#### SUPPLIED MATERIAL:

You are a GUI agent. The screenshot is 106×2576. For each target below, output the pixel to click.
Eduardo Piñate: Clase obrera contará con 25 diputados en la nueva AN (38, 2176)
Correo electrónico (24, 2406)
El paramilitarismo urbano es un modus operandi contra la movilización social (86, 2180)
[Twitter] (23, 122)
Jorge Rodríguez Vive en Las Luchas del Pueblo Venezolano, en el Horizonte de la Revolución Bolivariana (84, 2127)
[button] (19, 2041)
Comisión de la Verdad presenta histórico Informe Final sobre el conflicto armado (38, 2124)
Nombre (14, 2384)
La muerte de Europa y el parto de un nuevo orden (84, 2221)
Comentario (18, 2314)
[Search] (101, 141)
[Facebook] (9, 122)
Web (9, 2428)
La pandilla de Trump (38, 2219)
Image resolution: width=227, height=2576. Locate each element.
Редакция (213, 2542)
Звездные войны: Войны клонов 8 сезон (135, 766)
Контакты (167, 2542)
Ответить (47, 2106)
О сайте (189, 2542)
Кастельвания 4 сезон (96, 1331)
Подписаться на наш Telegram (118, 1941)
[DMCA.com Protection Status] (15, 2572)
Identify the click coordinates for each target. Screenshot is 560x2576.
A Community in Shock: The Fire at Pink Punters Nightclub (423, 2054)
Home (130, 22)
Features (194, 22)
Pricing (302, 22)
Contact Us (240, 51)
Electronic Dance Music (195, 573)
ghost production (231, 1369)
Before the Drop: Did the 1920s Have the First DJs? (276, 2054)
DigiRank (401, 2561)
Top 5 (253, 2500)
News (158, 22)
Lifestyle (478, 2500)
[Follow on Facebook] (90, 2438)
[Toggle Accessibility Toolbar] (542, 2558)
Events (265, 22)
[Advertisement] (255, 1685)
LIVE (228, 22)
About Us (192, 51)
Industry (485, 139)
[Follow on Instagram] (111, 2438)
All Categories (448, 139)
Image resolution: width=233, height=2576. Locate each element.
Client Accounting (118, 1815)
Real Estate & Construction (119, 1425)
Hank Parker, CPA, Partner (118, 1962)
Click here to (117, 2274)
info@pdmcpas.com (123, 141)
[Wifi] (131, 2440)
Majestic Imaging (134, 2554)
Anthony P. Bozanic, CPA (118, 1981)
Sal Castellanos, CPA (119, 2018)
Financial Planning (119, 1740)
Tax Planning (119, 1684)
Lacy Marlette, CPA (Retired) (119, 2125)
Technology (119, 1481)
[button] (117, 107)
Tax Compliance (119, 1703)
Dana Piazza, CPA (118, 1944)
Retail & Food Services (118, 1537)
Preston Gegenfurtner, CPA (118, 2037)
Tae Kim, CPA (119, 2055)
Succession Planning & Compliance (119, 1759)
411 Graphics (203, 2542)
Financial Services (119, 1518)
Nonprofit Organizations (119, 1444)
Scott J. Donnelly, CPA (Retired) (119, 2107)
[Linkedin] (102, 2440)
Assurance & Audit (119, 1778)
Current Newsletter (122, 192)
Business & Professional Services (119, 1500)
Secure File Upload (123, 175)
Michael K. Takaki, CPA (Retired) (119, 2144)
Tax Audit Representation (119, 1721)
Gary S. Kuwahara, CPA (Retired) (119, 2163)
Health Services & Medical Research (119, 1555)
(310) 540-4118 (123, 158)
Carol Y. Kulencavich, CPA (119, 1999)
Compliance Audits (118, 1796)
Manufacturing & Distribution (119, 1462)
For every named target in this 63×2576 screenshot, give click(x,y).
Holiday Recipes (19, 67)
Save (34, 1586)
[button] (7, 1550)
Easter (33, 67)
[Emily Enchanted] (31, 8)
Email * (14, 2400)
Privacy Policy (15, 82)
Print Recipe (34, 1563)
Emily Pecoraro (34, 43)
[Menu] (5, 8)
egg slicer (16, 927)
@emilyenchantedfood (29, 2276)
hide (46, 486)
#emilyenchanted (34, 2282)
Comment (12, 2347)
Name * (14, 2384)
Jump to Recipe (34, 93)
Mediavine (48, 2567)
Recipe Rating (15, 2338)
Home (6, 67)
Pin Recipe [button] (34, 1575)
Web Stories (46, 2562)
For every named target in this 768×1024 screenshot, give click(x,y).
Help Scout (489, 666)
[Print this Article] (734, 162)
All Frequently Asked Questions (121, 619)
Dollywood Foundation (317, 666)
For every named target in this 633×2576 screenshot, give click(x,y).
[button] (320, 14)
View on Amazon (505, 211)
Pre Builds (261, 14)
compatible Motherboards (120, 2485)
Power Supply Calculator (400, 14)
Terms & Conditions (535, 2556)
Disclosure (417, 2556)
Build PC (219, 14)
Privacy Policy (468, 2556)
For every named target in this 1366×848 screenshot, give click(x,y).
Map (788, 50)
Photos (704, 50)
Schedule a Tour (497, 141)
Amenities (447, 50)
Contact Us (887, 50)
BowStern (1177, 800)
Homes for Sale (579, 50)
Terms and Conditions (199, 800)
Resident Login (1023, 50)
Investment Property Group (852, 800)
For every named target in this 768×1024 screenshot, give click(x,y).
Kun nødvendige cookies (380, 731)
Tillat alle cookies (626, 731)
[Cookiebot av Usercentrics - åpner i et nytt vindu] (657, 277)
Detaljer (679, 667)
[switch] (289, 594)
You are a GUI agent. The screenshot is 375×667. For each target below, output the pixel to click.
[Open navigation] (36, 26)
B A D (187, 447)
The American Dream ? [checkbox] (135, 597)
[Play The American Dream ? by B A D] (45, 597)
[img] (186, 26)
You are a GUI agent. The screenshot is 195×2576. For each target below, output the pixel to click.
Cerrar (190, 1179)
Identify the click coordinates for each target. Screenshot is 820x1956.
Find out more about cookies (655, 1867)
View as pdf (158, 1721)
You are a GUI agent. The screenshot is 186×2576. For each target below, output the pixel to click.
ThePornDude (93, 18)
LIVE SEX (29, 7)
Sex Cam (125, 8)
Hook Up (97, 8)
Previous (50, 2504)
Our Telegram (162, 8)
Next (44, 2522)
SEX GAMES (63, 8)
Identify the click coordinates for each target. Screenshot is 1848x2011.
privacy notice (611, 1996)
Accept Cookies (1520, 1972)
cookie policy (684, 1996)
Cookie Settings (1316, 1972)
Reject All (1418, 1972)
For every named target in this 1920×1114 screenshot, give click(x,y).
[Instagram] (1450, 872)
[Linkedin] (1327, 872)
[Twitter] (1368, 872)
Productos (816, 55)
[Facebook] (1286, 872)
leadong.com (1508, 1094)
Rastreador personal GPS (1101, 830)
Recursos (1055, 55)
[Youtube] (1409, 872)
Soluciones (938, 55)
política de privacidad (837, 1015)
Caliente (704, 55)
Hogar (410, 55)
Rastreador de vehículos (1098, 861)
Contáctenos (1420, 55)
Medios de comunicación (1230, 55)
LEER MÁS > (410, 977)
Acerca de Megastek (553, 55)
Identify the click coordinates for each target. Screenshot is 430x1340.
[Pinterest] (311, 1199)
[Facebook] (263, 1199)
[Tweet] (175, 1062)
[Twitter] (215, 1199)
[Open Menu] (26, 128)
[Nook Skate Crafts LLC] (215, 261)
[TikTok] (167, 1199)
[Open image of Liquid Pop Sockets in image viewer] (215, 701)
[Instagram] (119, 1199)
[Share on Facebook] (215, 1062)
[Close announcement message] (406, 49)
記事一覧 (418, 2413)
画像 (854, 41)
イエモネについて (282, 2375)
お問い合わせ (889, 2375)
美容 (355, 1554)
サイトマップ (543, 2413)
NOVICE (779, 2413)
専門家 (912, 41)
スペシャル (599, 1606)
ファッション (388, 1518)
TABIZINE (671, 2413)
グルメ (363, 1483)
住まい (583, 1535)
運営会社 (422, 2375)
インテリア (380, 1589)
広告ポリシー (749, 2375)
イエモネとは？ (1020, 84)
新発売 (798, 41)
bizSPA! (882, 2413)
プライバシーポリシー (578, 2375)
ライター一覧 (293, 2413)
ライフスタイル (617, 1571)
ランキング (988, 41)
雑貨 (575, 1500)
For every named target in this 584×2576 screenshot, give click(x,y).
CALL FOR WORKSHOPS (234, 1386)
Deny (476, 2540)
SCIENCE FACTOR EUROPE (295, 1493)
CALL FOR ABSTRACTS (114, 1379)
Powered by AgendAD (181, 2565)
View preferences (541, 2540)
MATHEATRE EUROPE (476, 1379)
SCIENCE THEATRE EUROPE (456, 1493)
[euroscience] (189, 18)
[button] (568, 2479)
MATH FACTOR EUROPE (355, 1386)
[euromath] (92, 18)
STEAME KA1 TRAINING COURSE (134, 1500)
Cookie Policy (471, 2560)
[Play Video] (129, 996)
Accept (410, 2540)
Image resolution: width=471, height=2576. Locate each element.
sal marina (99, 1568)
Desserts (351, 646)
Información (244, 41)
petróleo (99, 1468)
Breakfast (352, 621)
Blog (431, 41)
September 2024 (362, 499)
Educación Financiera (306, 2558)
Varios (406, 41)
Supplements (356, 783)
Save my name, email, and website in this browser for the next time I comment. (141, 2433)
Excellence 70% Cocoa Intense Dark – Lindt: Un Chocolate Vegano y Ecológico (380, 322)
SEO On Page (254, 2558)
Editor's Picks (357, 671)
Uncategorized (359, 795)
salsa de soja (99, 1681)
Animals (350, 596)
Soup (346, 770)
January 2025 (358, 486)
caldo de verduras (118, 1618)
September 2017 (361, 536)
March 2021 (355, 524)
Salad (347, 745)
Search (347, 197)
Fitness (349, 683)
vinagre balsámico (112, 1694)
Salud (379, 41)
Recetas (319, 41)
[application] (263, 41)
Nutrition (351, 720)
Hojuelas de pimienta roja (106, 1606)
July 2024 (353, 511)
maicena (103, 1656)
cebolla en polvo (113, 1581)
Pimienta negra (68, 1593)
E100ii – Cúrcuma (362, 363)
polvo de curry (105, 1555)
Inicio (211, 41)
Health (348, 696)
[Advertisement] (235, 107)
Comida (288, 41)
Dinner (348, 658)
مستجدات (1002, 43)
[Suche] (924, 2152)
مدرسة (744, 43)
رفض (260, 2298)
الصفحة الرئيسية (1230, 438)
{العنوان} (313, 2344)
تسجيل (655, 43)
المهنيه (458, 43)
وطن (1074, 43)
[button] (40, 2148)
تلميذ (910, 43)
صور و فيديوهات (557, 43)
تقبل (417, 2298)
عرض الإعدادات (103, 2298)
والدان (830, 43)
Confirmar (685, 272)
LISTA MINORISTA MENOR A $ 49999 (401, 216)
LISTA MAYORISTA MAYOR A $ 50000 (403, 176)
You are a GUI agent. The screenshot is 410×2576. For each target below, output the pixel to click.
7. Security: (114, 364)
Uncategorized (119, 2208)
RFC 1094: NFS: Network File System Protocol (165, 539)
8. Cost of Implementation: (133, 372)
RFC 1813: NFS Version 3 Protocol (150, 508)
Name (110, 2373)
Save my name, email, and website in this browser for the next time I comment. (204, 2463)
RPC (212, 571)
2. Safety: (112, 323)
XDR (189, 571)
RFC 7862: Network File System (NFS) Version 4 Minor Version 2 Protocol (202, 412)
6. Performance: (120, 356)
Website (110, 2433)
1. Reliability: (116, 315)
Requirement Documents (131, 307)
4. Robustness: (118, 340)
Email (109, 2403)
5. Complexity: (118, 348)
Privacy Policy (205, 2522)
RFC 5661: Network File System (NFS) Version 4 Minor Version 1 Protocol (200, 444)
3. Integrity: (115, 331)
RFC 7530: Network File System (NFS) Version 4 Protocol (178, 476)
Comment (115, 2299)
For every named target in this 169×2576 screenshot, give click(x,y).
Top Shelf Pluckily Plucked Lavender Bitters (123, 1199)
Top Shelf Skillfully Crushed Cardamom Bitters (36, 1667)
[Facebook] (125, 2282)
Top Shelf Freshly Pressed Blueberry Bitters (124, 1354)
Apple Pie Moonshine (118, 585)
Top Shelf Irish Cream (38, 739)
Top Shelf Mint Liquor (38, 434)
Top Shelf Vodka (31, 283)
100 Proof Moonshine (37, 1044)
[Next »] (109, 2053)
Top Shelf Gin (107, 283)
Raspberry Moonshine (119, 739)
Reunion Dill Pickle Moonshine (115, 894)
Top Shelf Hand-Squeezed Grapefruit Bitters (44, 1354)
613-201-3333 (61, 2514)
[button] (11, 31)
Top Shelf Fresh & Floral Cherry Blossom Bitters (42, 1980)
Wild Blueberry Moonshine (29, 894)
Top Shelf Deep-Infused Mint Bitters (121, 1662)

#### YOUR OBJECTIVE:
Copy out precisely the lines from the line with "Homes for Sale (579, 50)" to the line with "Detaljer (679, 667)" in the material above, including those two lines and omitting all the rest.

#### ANSWER FOR THE TASK:
Homes for Sale (579, 50)
Terms and Conditions (199, 800)
Resident Login (1023, 50)
Investment Property Group (852, 800)
For every named target in this 768×1024 screenshot, give click(x,y).
Kun nødvendige cookies (380, 731)
Tillat alle cookies (626, 731)
[Cookiebot av Usercentrics - åpner i et nytt vindu] (657, 277)
Detaljer (679, 667)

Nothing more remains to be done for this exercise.